En 1963 le général de Gaulle décida, à la fois pour augmenter la valeur de cet ordre, en limitant le nombre de ses titulaires et pour unifier la cohorte disparate des autres distinctions, de créer l’ordre national du Mérite.
Seul le Département (Protocole et cabinet de chaque ministre délégué) a vocation à nommer des étrangers dans les ordres nationaux sur ses contingents. Après passage devant une commission de sélection composée du chef du Protocole et de son adjoint, du chef de cabinet du ministre et de représentants du bureau des distinctions honorifiques, les candidatures sont soumises au conseil de chacun des deux ordres par la grande chancellerie de la Légion d’honneur, puis au grand maître pour signature du décret présidentiel.
Ainsi sont nommés chaque année, au titre du seul Protocole, environ 120 étrangers et une centaine de Français dans la Légion d’honneur, 150 à 200 étrangers et presque autant de Français dans l’ordre national du Mérite.
En savoir plus : La médaille d’honneur des Affaires étrangères
La sous-direction des privilèges et immunités diplomatiques
Elle traite de toute question relative aux privilèges et immunités des missions diplomatiques étrangères, des organisations internationales, des représentations permanentes auprès d’elles et de leurs personnels. Elle prépare, selon le cas, les pleins pouvoirs ou les pouvoirs simples pour signer les traités et accords internationaux ainsi que les lettres patentes de ratification des traités et les lettres d’approbation des accords en forme simplifiée.

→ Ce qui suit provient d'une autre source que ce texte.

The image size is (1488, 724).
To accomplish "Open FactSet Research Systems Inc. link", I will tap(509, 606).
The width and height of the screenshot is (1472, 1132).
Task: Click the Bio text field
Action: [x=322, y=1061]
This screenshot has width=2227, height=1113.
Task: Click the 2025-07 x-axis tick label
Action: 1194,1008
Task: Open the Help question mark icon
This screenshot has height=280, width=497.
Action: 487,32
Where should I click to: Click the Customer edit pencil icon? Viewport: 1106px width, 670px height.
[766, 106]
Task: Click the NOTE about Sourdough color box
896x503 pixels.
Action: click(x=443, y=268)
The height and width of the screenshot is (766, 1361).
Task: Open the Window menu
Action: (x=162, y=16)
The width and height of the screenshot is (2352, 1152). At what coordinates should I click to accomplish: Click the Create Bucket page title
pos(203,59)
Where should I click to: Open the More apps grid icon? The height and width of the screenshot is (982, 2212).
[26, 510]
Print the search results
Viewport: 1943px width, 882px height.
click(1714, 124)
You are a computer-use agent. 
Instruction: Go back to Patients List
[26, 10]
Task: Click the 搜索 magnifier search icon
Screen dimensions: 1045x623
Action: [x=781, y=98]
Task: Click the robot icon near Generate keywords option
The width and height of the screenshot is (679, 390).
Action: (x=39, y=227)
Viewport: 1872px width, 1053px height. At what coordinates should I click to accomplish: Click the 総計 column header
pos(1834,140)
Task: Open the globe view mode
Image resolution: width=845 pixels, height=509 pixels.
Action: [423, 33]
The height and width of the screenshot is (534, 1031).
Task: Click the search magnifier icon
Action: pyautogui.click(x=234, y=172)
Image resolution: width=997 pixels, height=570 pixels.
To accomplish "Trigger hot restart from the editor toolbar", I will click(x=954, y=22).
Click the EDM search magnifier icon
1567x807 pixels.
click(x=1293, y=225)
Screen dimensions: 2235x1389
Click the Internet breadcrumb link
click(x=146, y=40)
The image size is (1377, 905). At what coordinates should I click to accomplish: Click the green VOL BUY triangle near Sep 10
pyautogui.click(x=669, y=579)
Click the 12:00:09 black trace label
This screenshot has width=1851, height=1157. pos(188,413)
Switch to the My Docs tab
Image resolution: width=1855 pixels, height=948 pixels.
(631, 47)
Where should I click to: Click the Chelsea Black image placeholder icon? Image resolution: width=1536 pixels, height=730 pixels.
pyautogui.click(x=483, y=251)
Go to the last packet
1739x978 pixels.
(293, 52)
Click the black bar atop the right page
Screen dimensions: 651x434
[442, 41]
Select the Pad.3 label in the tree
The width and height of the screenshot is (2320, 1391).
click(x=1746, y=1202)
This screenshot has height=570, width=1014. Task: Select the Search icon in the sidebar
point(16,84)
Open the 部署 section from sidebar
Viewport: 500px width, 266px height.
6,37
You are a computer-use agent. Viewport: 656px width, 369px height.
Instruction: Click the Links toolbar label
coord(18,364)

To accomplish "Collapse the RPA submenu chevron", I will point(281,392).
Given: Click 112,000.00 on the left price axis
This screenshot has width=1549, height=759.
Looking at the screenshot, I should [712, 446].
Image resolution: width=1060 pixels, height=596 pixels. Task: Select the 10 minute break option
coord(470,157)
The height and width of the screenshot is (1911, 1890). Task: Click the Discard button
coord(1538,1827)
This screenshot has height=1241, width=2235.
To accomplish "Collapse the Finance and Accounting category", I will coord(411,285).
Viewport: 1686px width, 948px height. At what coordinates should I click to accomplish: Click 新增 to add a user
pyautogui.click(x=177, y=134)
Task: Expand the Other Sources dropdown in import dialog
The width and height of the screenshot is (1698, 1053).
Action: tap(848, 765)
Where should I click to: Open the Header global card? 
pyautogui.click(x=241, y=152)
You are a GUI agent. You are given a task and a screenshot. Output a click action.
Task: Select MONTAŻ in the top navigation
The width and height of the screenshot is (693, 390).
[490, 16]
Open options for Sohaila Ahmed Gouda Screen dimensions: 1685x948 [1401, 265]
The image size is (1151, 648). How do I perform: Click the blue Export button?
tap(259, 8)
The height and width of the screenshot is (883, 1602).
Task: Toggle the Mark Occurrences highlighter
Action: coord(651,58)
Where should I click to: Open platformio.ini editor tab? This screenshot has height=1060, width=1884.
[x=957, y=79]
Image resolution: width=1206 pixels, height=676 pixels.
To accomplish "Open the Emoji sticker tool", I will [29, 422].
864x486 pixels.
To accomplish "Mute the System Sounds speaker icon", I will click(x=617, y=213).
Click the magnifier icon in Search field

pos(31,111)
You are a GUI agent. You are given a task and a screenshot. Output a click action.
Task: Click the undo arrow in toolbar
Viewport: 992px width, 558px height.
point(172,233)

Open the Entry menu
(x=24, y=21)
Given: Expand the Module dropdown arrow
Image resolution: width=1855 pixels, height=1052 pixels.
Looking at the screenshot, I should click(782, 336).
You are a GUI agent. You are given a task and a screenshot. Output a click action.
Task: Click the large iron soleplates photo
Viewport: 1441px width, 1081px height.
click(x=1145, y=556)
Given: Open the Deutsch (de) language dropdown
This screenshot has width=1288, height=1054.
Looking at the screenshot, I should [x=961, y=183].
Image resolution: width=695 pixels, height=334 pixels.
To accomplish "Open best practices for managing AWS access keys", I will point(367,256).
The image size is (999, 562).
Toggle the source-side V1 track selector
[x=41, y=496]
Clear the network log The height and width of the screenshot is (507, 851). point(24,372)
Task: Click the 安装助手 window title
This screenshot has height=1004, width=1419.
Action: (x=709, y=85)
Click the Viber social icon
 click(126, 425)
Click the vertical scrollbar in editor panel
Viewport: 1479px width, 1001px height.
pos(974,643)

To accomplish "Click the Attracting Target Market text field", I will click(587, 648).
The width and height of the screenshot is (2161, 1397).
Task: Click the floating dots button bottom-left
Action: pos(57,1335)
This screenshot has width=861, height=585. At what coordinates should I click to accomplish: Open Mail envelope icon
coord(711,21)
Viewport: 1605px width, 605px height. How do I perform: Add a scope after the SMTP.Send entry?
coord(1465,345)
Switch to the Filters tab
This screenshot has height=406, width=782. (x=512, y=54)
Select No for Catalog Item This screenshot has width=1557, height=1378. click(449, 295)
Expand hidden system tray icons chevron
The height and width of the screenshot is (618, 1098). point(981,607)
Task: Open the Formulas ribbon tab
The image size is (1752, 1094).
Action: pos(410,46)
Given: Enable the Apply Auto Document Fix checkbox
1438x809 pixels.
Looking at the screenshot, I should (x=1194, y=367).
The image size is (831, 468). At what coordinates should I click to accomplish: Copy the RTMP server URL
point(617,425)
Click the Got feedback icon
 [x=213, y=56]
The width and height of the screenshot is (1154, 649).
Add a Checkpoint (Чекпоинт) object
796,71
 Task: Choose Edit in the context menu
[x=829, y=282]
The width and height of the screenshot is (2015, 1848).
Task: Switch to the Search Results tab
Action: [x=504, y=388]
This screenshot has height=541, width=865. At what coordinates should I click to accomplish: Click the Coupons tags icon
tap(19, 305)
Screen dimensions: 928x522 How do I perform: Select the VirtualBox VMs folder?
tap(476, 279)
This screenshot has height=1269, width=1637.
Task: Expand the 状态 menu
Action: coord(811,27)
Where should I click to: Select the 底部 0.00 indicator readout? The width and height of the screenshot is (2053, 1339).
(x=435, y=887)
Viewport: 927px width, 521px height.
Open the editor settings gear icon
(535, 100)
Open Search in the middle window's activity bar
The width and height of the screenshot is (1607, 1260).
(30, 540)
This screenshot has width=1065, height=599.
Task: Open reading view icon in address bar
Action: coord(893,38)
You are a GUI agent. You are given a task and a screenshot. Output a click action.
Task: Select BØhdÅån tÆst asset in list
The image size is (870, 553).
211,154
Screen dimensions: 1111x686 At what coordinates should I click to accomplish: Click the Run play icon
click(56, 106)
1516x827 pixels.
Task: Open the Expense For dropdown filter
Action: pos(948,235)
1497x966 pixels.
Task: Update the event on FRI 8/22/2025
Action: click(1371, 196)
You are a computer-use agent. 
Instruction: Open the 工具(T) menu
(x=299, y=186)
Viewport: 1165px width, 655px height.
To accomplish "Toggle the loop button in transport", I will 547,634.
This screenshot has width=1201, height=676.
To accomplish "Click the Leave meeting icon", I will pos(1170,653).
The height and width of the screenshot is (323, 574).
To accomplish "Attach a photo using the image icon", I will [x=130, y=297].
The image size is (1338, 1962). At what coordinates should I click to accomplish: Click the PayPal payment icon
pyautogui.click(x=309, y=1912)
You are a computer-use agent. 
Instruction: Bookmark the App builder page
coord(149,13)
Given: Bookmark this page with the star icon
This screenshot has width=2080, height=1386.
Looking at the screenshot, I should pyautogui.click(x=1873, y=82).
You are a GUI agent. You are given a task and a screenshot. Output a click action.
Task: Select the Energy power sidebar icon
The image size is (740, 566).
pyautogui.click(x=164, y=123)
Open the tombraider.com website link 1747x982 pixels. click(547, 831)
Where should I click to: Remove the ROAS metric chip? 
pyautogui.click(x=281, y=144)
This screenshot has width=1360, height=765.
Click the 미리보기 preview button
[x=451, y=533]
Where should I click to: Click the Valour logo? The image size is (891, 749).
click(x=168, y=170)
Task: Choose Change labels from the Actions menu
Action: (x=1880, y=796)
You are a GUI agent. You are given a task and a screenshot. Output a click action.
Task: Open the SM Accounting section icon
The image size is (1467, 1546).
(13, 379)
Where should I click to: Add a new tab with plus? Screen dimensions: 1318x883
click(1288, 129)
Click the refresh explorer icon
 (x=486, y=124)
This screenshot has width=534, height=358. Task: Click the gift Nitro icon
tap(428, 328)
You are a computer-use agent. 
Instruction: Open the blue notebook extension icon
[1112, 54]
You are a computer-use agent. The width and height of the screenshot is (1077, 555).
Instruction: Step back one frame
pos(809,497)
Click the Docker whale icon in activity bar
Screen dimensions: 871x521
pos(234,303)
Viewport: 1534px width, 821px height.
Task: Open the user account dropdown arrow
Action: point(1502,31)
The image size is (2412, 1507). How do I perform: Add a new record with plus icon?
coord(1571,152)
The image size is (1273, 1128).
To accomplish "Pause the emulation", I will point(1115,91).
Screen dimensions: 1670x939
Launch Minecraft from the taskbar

La sous-direction des privilèges et immunités consulaires
Elle traite de toute question relative aux privilèges et immunités des postes consulaires étrangers, du personnel administratif et technique, du personnel de service et du personnel privé des missions diplomatiques, des organisations internationales et des représentations permanentes auprès d’elles et des postes consulaires. Elle prépare l’exequatur accordé aux chefs de postes consulaires et aux agents consulaires étrangers en France. Elle traite du statut de certains fonctionnaires étrangers en mission en France.